History | HISTORY OF RUSSIAN THOUGHT
D300 | 2723 | Veidlinger
4:00-5:15P TR BH205
A portion of the above section reserved for majors
Above section meets with HIST T500
The global influence of Russian thought and the Russian intelligentsia
is just as apparent today as it has been over the last century. In
the past year, we have seen self-proclaimed anarchists and
anti-capitalists leading protests with the same rhetoric and methods
of agitation developed over a century ago by the Russian
intelligentsia.
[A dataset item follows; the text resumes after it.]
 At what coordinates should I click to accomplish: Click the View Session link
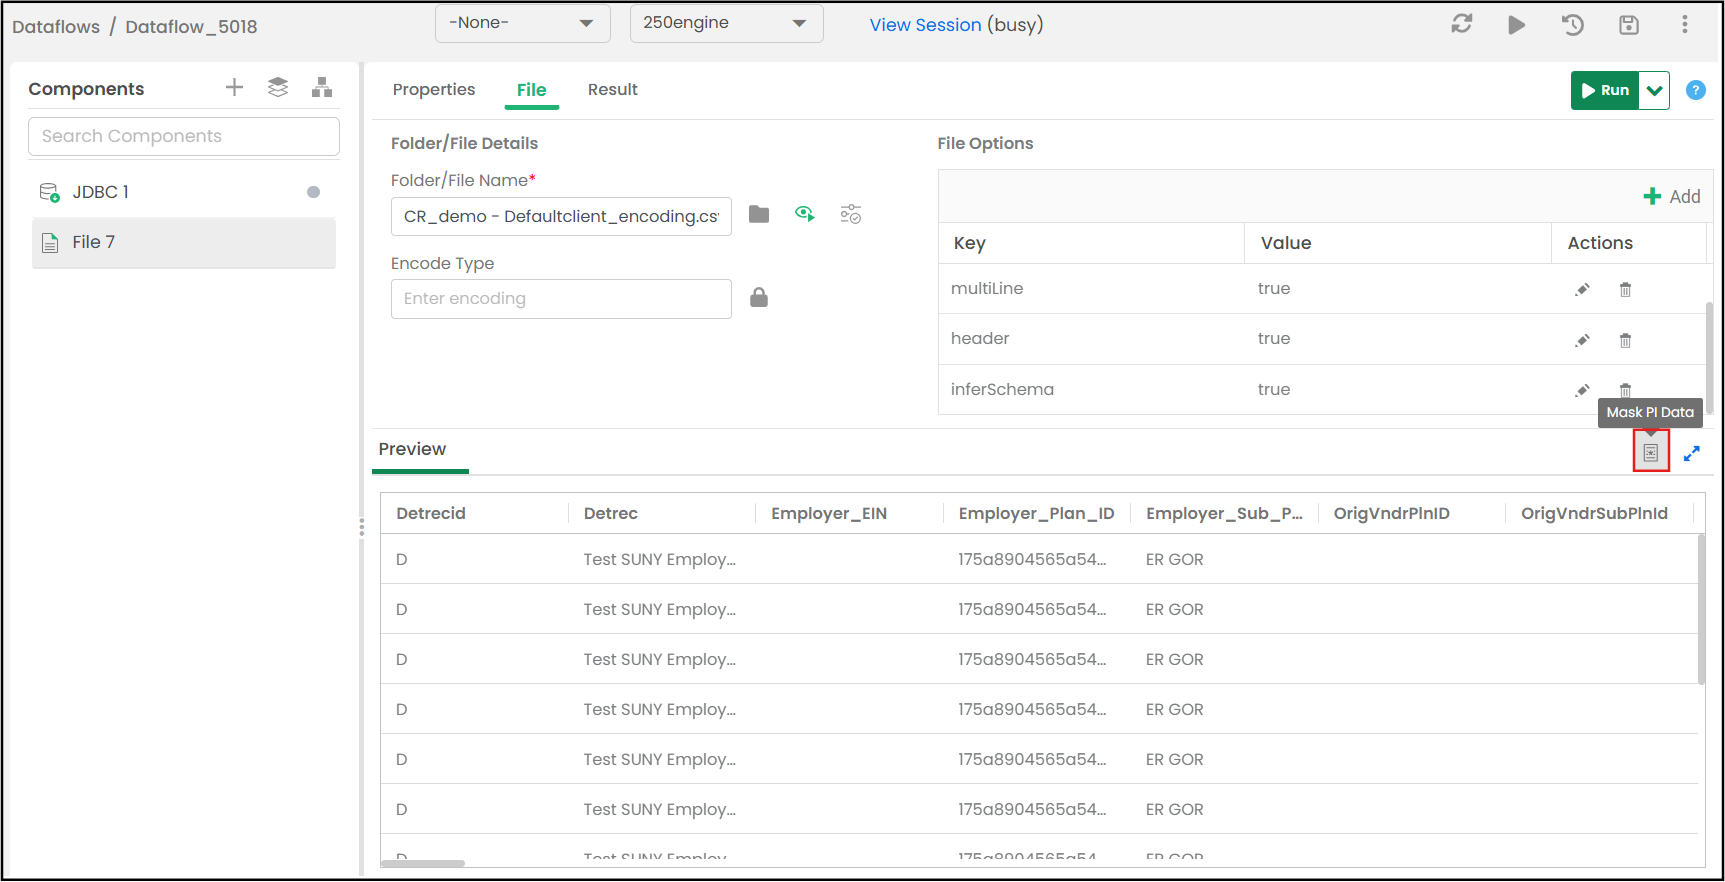925,25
Terrorism, a crucial weapon in the arsenal of the
nineteenth-century Russian revolutionaries, continues to threaten
global stability. At the same time, many people in Western societies
are looking for a return to spiritualism and the simple life, as
advocated by Leo Tolstoy. Finally, the Soviet dissidents have
inspired all those who live under oppression to believe that
resistance is always possible.
This course will deal with the philosophical, social, religious,
aesthetic, economic and political thought of the Russian
intelligentsia during the nineteenth and twentieth centuries. We will
explore the thought of Tolstoy, Fyodor Dostoevsky, Leon Trotsky,
Vladimir Lenin, the anarchists, the populists, the nihilists, the
dissidents, and of course, the communists.
Students will be graded based on a series of short papers.